Lessons of the 1987 Stock Market Crash

Is Dow 23,000 a reason to celebrate or a warning signal of a stock market correction, or even worse, a crash? Perhaps it's a little bit of both. The International Monetary Fund recently upgraded its global growth projections, but also issued a caveat, noting that the economic bounce back was breeding “complacency,” that was “spawning financial excesses...While the waters seem calm, vulnerabilities are building under the surface [and] if left unattended, these could derail the global recovery.” Amazingly, these words could have been the exact same warning from ten or thirty years ago.

Just as global markets are reaching new highs, we are marking the thirtieth anniversary of the Crash of 1987, aka “Black Monday,” which occurred on October 19, 1987. That day, the Dow Jones Industrial Average cratered by 508 points or 22.6 percent, making it the single worst one-day percentage loss Wall Street has ever suffered -- the next closest was a 12.8 percent loss in 1929. To put that in today’s terms, that would be as if tomorrow, the Dow fell by more than 5,000 points in a single session.

Sadly, the magnitude of the 1987 crash was soon forgotten, according to author Diana Henriques.

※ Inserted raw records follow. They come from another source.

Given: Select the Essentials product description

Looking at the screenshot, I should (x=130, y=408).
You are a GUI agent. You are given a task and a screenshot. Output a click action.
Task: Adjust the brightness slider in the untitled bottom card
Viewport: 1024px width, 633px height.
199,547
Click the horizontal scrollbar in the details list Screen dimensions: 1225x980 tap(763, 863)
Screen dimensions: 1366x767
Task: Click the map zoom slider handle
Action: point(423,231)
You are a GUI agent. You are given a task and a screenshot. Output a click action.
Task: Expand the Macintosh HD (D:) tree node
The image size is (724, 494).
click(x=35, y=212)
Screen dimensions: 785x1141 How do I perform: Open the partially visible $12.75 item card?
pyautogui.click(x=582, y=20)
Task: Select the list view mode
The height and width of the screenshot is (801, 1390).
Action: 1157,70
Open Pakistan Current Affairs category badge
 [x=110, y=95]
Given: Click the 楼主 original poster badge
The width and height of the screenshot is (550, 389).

Her latest book, A First-Class Catastrophe: The Road to Black Monday, the Worst Day in Wall Street History. When I recently interviewed her, Henriques explained how Black Monday “was the product of profound but poorly understood changes in the shape of the marketplace over the previous decade.” There were missed opportunities, market delusions, and destructive actions that stretched from the silver crisis of 1980 to regulatory turf battles in Washington and even a bitter rivalry between the New York Stock Exchange and the Chicago Mercantile Exchange. The upshot was a crash that might have been prevented and a financial crisis that was only stopped because of the Herculean effort of a few key players of the time.

Sound familiar? As I read Henriques’ book, I was plagued with queasy memories. The crash occurred during the first month I was a trader on the floor of the Commodities Exchange of New York. I was also reminded how investor memory can be fleeting. You would think that after Black Monday, lessons would be learned on every level--in government regulatory oversight; on Wall Street where opaque and misunderstood financial products purchased with borrowed money can spark a contagion; or by retail investors, whose emotions allow them to get swept up into bull markets.

But in her analysis, Henriques demonstrates how Black Money was the predicate to the financial crisis of 2008. Sadly, investors, regulators, and bankers failed to learn from the pain of 1987, even as the same patterns resurfaced. And today, the regulatory system remains Balkanized and all of the “major mutations that were central elements of the Black Monday crisis have been more deeply embedded in Wall Street’s genetic code.”

Henriques also notes something that we all know about ourselves: we don’t cope particularly well in a crisis – most of us panic. While it is nearly impossible to predict a crash, the following aphorisms might be worth revisiting:

Cash is King: An ample emergency reserve fund of six to twelve months of living expenses can do a long way in calming the nerves and reducing the urge to sell at the bottom. For those near or already in retirement, a cushion of one to two years is advisable.

Planning is Queen: A thorough financial plan that contemplates both good and bad markets can help you navigate a crash and its aftermath. Returning to the plan in times of volatility can help remind you of your long-term goals.

Diversification and rebalancing complete the Royal Family: Understanding your risk tolerance to build a diversified asset allocation for your investments, followed periodic rebalancing, can help protect your money when the next crash occurs.